Publication at Second Faculty of Medicine, Third Faculty of Medicine |
2019

Abstract

We read with interest the article by Ryan DK et al. focused on early screening and treatment of gestational diabetes (GDM) in "high-risk women" that has been published recently in the journal [1]. We do not have any critical remarks directly to the study itself but in connection with this topic we consider it important to highlight an area of Maturity Onset Diabetes of the Young (MODY) which is closely connected and usually overlooked.

MODY comprises the group of 14 (yet recognized) specific types of diabetes with autosomal dominant inheritance, with the mutations in gene encoding glucokinase enzyme (GCK) and genes encoding transcription factors - hepatocyte nuclear factor 1α (HNF1A) and 4α (HNF4A) being the most prevalent [2]. The prevalence of GCK-MODY among pregnant women diagnosed with GDM may reach 5% [3].

In HNF1A-MODY or HNF4A-MODY it is lower - up to 1% [3]. The correct diagnosis of MODY is, however, important, as management of GCK-MODY and HNF4A-MODY during and after pregnancy is different from other forms of GDM (e.g. in prevention of developing foetal macrosomia in GCK-MODY [4] and HNF4A-MODY, in preventing neonatal hyperinsulinemic hypoglycemia in the offspring of parents with HNF4A-MODY[5], and in the subsequent management of diabetes therapy specific to each MODY type [2]).

HNF1A-MODY is not associated with the above mentioned risks, as hyperglycaemia caused by HNF1A gene mutation can be managed with insulin or sulfonylurea derivatives and thus results in normal size-infants [2]. Nevertheless, poorly controlled diabetes (of any type) increases the risk of perinatal complications concerning both, the mother and the baby.

GCK-MODY and also HNF1A-MODY or HNF4A-MODY can be distinguished from GDM by conducting a detailed analysis of their usual features (a mild fasting hyperglycaemia, a small increment in the 120th minute during an oral glucose tolerance test (oGTT), a near normal HbA1c and BMI, a positive family history [2], and current pregnancy-specific screening criteria (combination of pre-pregnancy BMI < 25 kg/m2 and fasting glucose GREATER-THAN OR EQUAL TO 5.5 mmol/L during pregnancy [4])).
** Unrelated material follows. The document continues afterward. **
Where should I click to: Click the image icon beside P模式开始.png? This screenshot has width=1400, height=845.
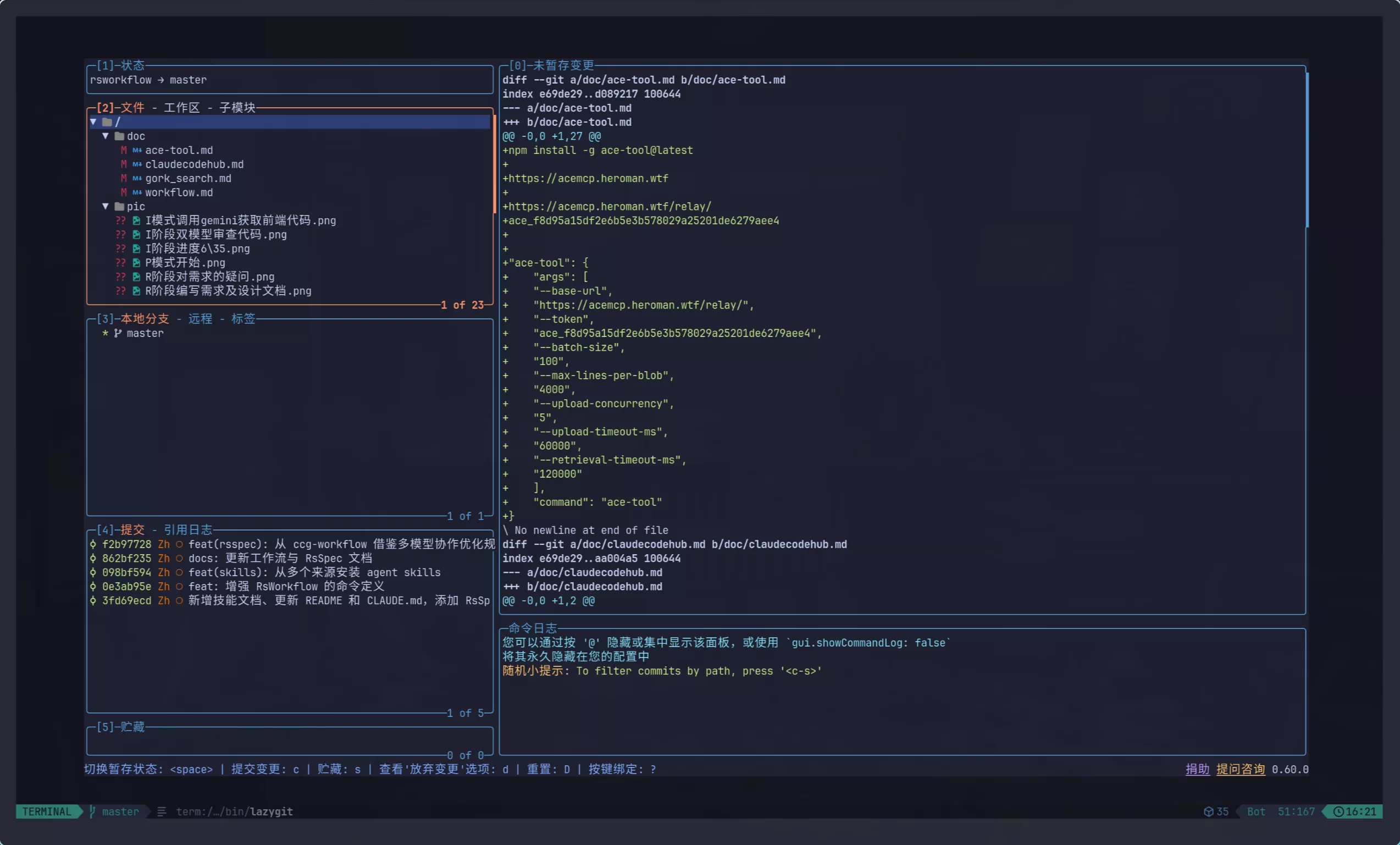point(136,263)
However, it should be mentioned that the validity of BMI, HbA1c, oGTT findings and family history as discriminatory markers has been questioned [3].
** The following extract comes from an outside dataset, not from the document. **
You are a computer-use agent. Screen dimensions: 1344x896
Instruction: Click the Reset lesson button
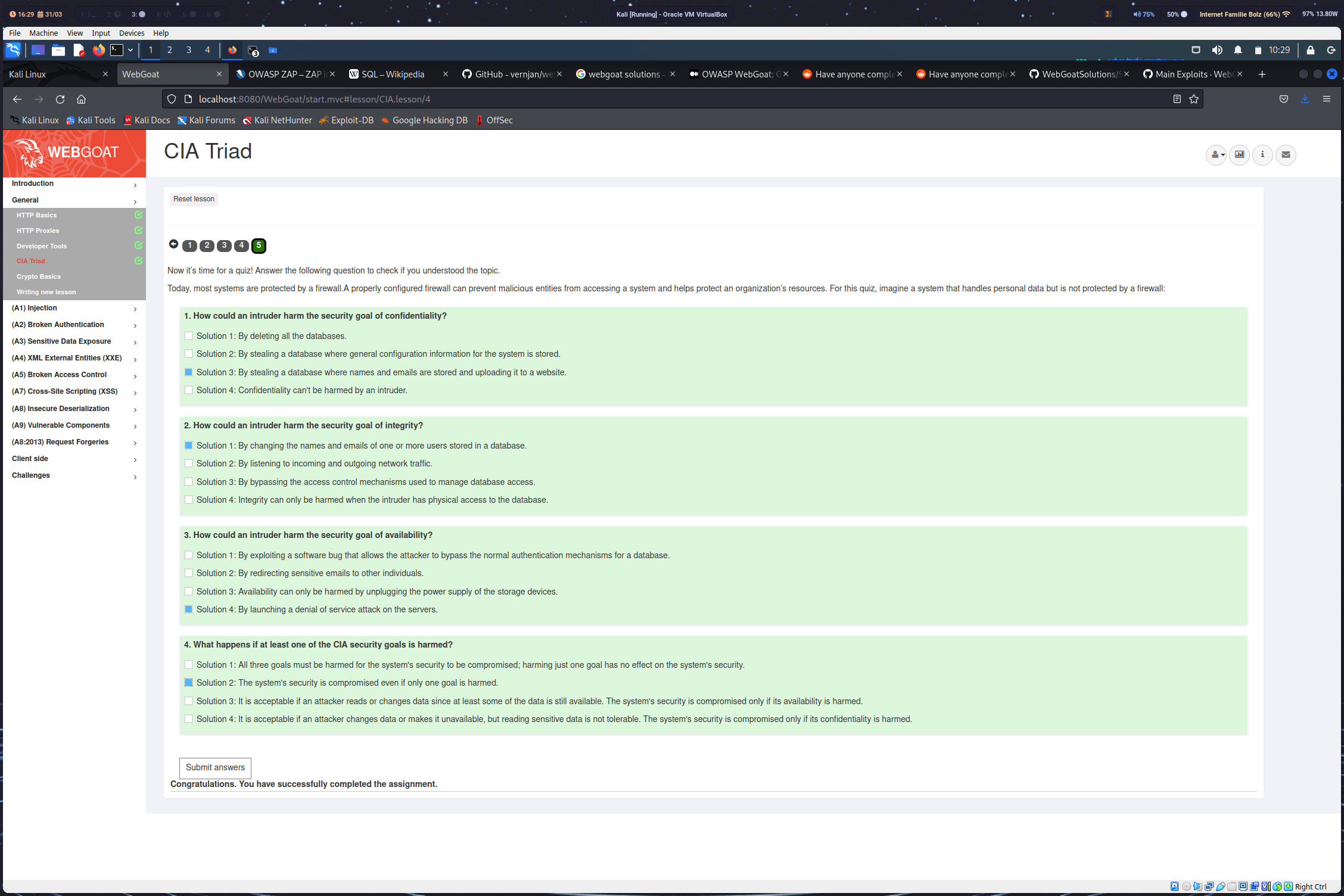pos(194,199)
Later, during regular check-ups post partum or in subsequent pregnancy, other criteria, such as foetal macrosomia and insulin requirement only during pregnancy with subsequent control on diet [4], may additionally lead to suspicion of GCK-MODY. Thus, in our opinion, MODY should be considered in differential diagnosis of GDM more routinely.